一番前のおばさんの叫び声がキッカケだったと思う。それからの事はあまりに忙しくて覚えてないが数分で完売したダイハチグルマに未だ人々が押し寄せ「下がって!!もう売り切れですから!!」と叫び続けたせいで喉が枯れたのは確かだ。


「ね?サイラス。私の言った通りうまく売れたでしょ!!碧ちゃんだって作り過ぎたのは反省してるんだから。

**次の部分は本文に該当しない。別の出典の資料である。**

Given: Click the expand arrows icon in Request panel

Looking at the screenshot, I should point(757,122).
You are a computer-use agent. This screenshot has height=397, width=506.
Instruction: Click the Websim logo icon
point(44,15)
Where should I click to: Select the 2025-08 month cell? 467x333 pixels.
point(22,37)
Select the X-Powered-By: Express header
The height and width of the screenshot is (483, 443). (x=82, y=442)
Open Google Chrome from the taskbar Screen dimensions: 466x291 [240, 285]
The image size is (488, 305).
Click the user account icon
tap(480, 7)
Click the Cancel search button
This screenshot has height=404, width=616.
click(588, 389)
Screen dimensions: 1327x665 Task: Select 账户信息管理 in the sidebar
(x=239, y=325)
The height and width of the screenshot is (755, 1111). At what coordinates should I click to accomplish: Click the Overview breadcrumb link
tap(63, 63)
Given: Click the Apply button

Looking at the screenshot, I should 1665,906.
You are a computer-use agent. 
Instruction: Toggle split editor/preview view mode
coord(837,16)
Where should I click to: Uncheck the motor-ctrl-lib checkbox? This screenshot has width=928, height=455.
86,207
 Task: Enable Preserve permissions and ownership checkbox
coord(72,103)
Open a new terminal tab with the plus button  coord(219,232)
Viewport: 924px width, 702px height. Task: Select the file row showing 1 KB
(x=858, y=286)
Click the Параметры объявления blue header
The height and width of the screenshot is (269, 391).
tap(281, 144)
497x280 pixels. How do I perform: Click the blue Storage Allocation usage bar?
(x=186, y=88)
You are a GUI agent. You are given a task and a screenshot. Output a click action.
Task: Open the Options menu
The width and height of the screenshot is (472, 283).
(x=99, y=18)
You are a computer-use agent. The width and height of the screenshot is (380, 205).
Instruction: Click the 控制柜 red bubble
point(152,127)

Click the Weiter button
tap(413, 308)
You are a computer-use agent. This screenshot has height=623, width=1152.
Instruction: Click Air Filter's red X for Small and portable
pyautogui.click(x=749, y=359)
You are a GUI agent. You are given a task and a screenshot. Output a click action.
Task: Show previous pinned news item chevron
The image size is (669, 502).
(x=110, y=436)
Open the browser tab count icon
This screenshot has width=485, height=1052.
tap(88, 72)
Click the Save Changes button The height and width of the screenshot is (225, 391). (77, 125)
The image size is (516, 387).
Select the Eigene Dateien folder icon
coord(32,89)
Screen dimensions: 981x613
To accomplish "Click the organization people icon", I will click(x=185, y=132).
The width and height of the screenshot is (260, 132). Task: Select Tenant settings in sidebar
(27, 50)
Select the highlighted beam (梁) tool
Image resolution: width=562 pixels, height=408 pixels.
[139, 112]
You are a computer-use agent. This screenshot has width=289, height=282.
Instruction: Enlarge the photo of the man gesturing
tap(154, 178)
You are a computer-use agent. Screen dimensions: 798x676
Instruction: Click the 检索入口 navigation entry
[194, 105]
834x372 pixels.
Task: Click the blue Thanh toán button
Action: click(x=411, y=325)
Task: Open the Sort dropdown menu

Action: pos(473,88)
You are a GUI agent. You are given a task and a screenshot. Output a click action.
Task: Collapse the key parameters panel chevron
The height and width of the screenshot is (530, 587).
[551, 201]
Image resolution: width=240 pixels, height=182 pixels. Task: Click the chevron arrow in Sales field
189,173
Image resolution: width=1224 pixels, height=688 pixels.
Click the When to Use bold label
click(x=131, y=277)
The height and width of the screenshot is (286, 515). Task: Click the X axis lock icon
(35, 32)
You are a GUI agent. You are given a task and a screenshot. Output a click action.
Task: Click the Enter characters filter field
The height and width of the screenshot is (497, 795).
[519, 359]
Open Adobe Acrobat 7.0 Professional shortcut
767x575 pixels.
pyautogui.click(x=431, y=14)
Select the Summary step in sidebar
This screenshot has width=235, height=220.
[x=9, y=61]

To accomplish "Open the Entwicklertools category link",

ラザンガさんも引き取ってくれたし。めでたしめでたしね」


最後まで反対していた俺でも名前を知っている聖騎士サイラス様は渋々頷いた。

聖騎士サイラス様は、六人いる聖騎士様の中でも一際人気がある。誰にでも気さくて親切な彼の親しみやすさがその強さと相まって。伝説もいくつもある。


ある村を一人で魔獣から守ったとか。

重労働をしている人々に混じって十人力で働いて名乗らず消えたとか。

(その重労働は土手の修理で通常10日が1日で終わったらしい…)


「とにかく、いったん戻りましょう」

サイラス様は周りをキョロキョロした後、素早く宿屋へと戻った。


***


『顧客を得たのよ。碧ちゃんの野菜と私のホットケーキの専売特許を受け取って。そして、立派な振り売りさんになってね』


そんな言葉を信じて良いのだろうか。


手の中のお金を握りしめ路地裏へ急ぐ。

お土産に貰ったホットケーキをチビ共と食べる為に。


明日を楽しみに思うのはいつ以来だろう。

俺は帰り道を急いだ。。。



「おい、アイツらは関係なさそうだ。俺たちもあっちへ合流した方がいい」


「そうだな。やっぱり予言は本当だったな」


「お前たち、騎士団長ももうすぐ合流する。気を抜くなよ。我々カザエル騎士団の名を汚すな…」


そんな呟きを残して、影は消えた。